Version 1.4; 2019-11-20
- Added: Two new STDIN input modes, see above for descriptions of -i:2 and -i:3
- Changed: Memory efficient handling of very large verification files.
- Changed: found moderately better whirlpool implementation from splittydev (performance on my machine is now ~46 MB/s vs the old code's 12MB/s)
- Added: New hash family: tiger.
- Added: CNG versions of the MD and SHA hash famlies. These versions invoke direct calls to microsoft's bcrypt.dll to do the math. On many platforms this will use hardware acceleration and give a much faster result.
- Added: New checksum, Fletcher32, like adler but better.
Version 1.3.1; 2019-10-09
- Changed: improved ADLER32 performance; should be faster than CRC32 in all cases now.
- Fixed: stupid bug in new shorthand formats.
Version 1.3; 2019-10-06
- Added: new hashes: ADLER32, MD2, MD4, RIPEMD160, WHIRLPOOL, BLAKE2B160, BLAKE2B256. Be aware MD2 and WHIRLPOOL are glacially slow; I am looking for optimized implementions of them, or I may just remove them in the next version.
- Added: verification mode, see info on the -v: flag above.
- Added: more shorthand formats:
%.sha1%
,%.sha256%
,%.blake2b%
- Fixed: .net built-in hashes would fail to initilize on some rare platform configurations.
Version 1.2; 2019-08-28
- Added: %RELATIVEPATH% as an avalible replacement string.
- Fixed: some fixes in the %.md5% and %.sfv% replacements.
Version 1.1; 2019-08-21
- Added: support for accepting files and folders on STDIN. See the -i flag in the usage notes above.
- Added: support for BLAKE2B (only the 512 bit output version).
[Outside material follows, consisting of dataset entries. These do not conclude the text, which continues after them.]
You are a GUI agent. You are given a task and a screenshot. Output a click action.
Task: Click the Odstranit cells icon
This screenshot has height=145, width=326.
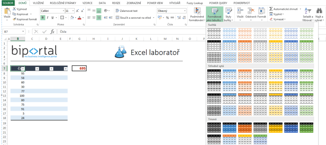pos(250,12)
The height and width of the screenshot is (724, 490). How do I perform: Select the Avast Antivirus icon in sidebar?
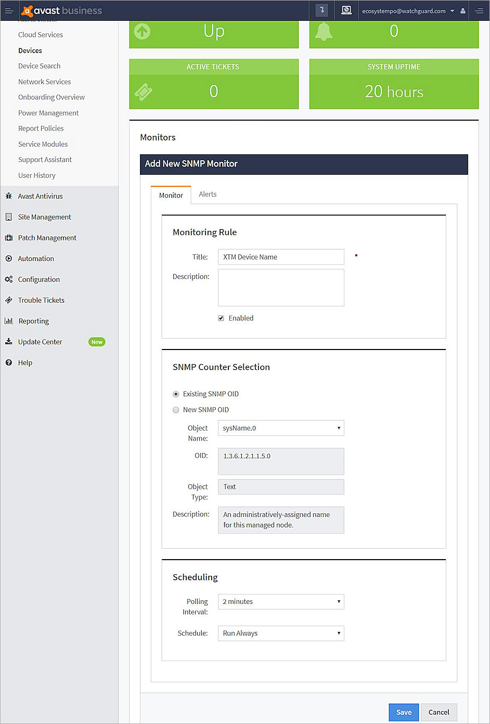pyautogui.click(x=9, y=196)
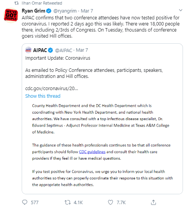The image size is (186, 211).
Task: Follow the cdc.gov/coronavirus link
Action: tap(52, 89)
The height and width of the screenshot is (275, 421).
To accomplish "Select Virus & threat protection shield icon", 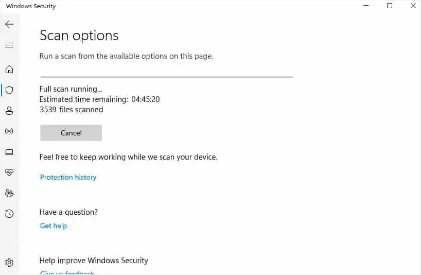I will tap(9, 90).
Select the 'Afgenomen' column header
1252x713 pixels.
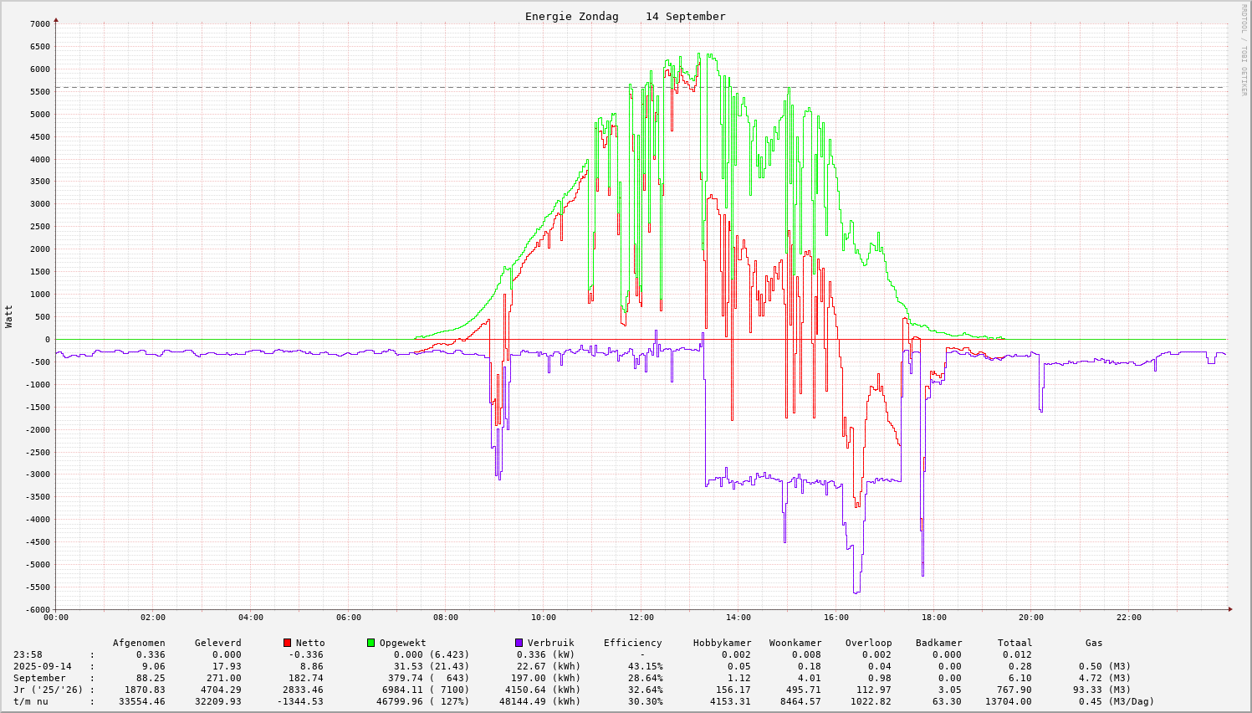139,643
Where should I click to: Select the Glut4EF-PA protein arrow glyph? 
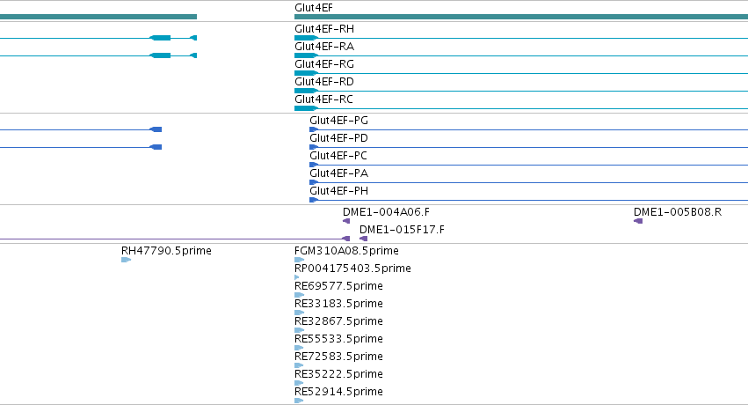[314, 182]
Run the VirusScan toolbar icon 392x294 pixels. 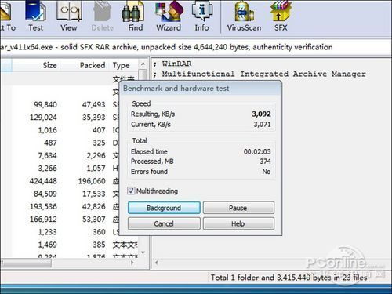tap(244, 16)
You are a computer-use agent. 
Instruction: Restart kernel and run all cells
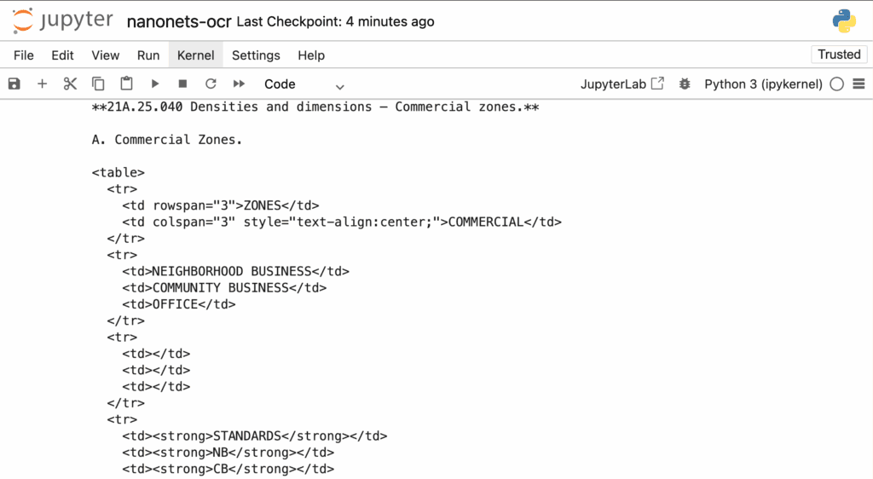[239, 84]
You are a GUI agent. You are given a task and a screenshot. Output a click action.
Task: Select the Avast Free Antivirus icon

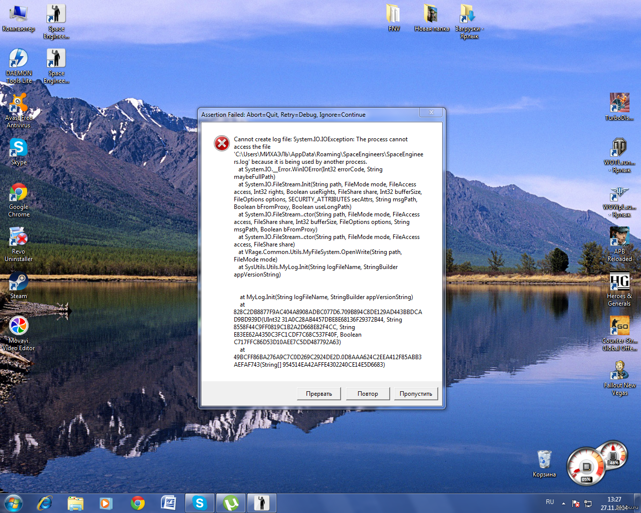(x=19, y=104)
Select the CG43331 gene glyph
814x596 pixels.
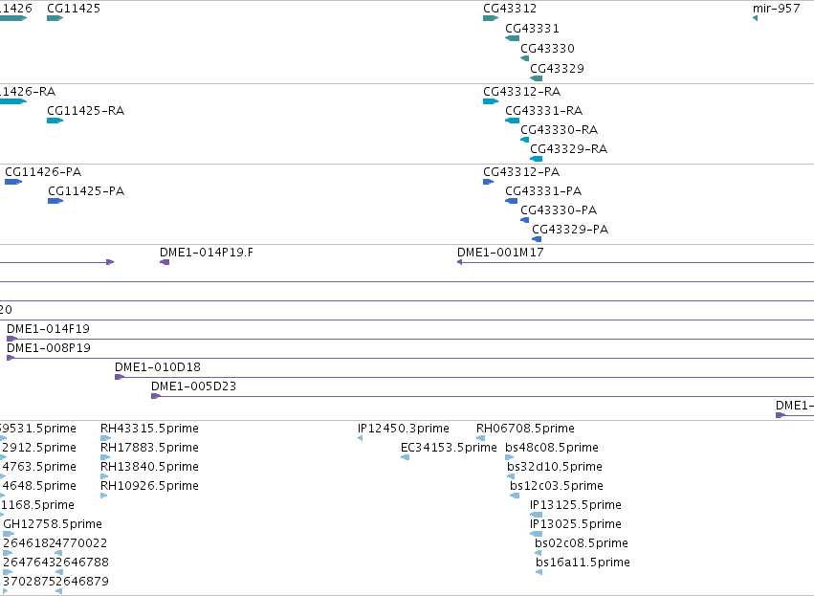[512, 38]
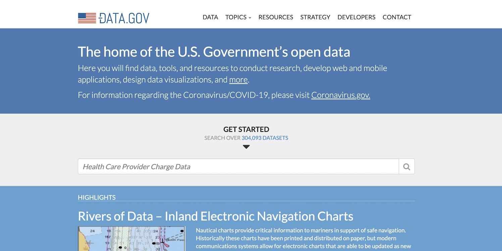Visit the Coronavirus.gov link

[341, 95]
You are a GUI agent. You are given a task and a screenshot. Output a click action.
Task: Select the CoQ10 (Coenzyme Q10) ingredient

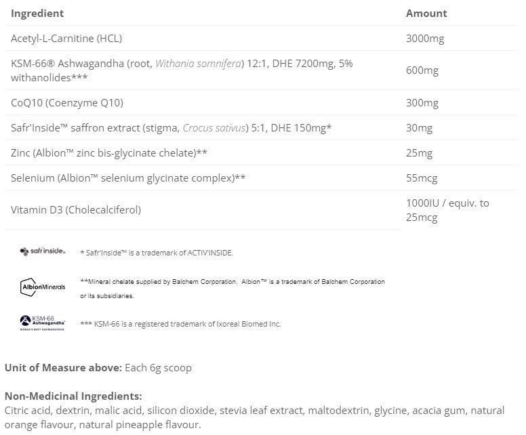(67, 103)
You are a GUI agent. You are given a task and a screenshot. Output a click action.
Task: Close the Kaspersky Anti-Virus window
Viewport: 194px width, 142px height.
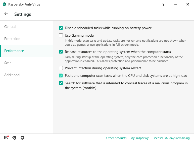[x=188, y=4]
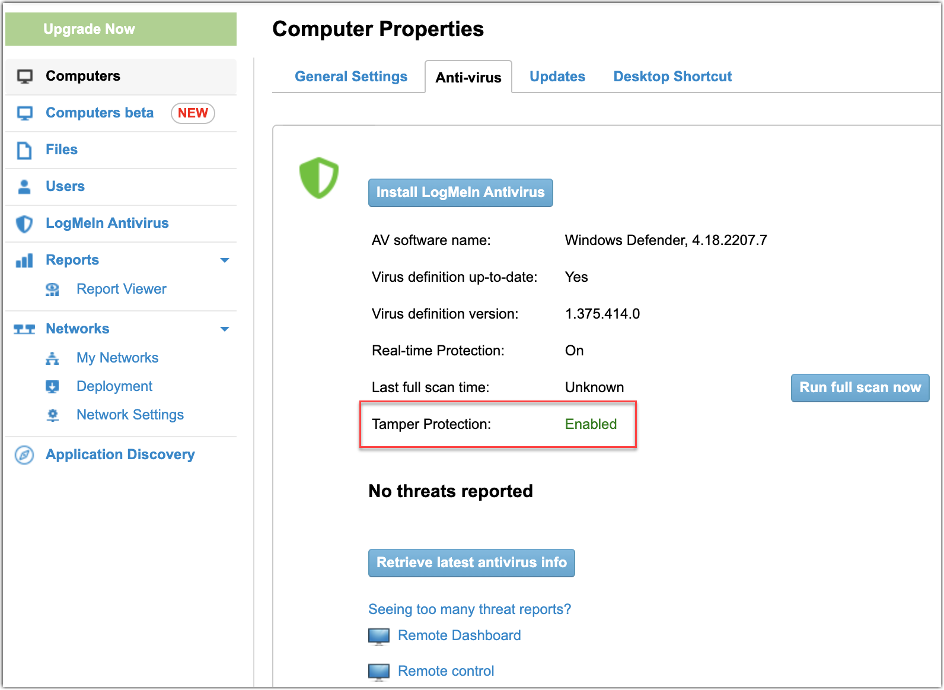Click the LogMeIn Antivirus shield icon in sidebar
Image resolution: width=944 pixels, height=690 pixels.
[24, 224]

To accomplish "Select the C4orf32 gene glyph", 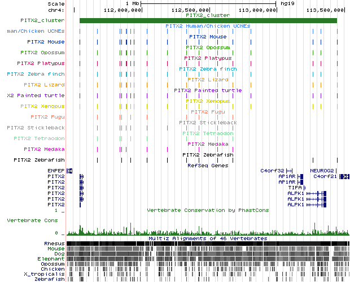I will (288, 170).
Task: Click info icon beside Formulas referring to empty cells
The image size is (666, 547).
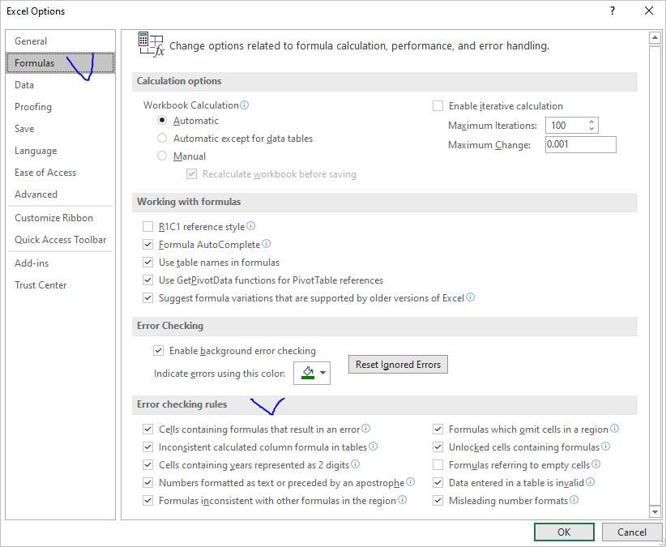Action: [x=596, y=464]
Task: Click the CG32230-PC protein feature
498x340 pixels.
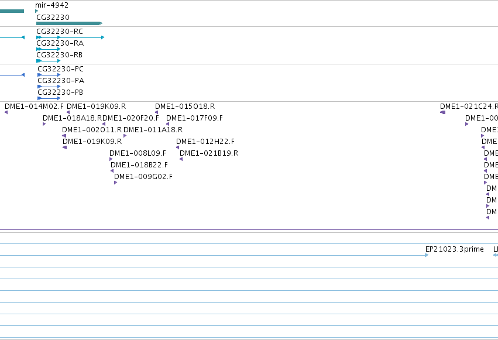Action: 49,75
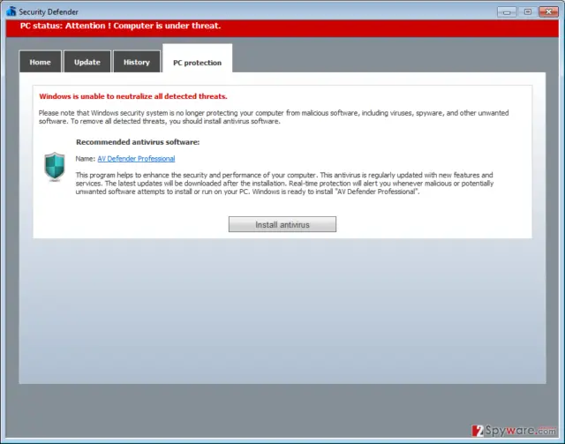Click the 'Recommended antivirus software:' heading
565x444 pixels.
pos(138,142)
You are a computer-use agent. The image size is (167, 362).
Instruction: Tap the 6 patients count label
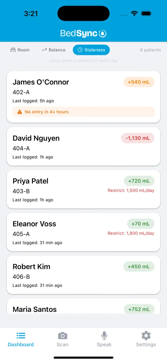[x=150, y=50]
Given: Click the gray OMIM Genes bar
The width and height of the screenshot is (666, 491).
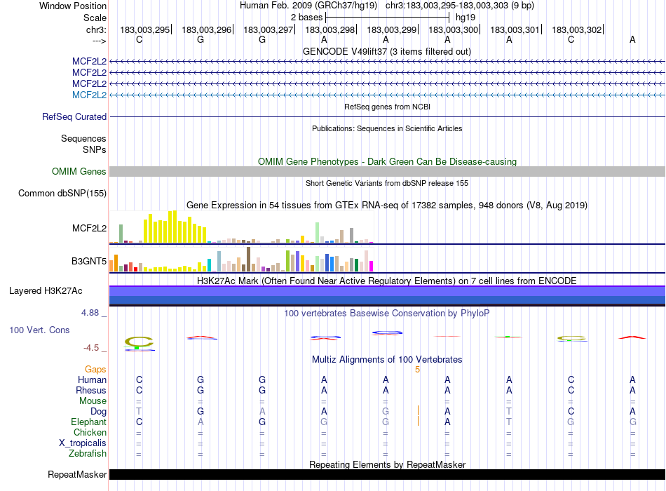Looking at the screenshot, I should tap(387, 172).
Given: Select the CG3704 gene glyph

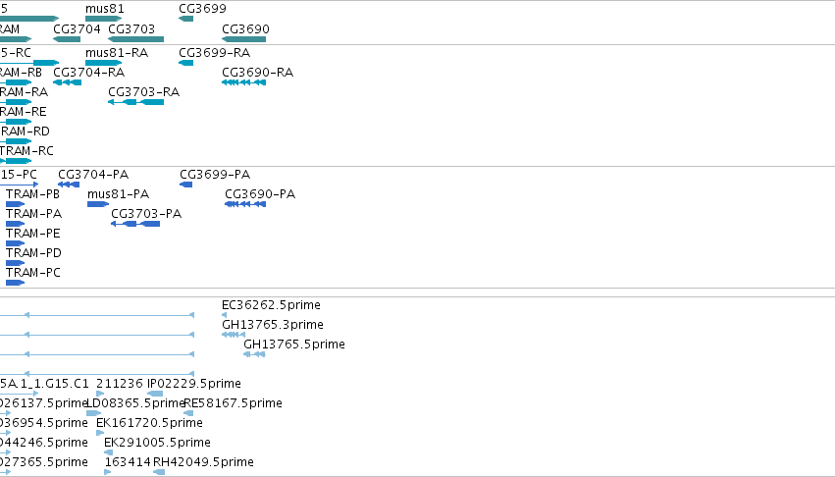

Their c# codebase left a bit to be desired (started with 8 classes, ended up with 2), but I got there in the end. I'm using their fully-unrolled code for the core math; it bumps our executable size up by about 10K, but damn if it dosn't leave the SHAs in the dust.
- Added: better support for long paths, support for hashing NTFS alternate data streams (specify an ADS like so: "file.txt:someOtherStream"). Relative paths are still limited to 260 chars. If in doubt, Prepend \\?\ to long absolute paths.
- Added:
%nullAlgo%
, a dummy hash that just returns 0 in all cases. For testing IO speed. - Changed: now targeting .net framework version to 4.6.2 to help with long path support.
Version 1.0; 2019-02-03
- Initial Release.
License Information
This software includes code or resources from the following sources:
Blake2B hashing code from the Blake2 project
Licenced under the terms of: The CC0 public domain dedication.SHA3 Code by jdluzen by jdluzen
Licensed under the terms of the The MIT License.Fast CRC32 Code by Max Vysokikh / force-net
Licensed under the terms of the The MIT License.Quick-ish ADLER32 taken from SharpZipLib
Licensed under the terms of the MIT LicenseMD2 & MD4 implementations adapted from The Legion of the Bouncy Castle
Licensed under the terms of: The MIT X Consortium licenseWHIRLPOOL implementation by SplittyDev
Licensed under the terms of: "Public domain"CNG p/invokes collected by Andrew Arnott
Licensed under the terms of the The MIT License.
This software is distributed as-is, without any representations or warranties of any kind.
The author of this software imposes no additional license terms or limits upon its use or redistribution.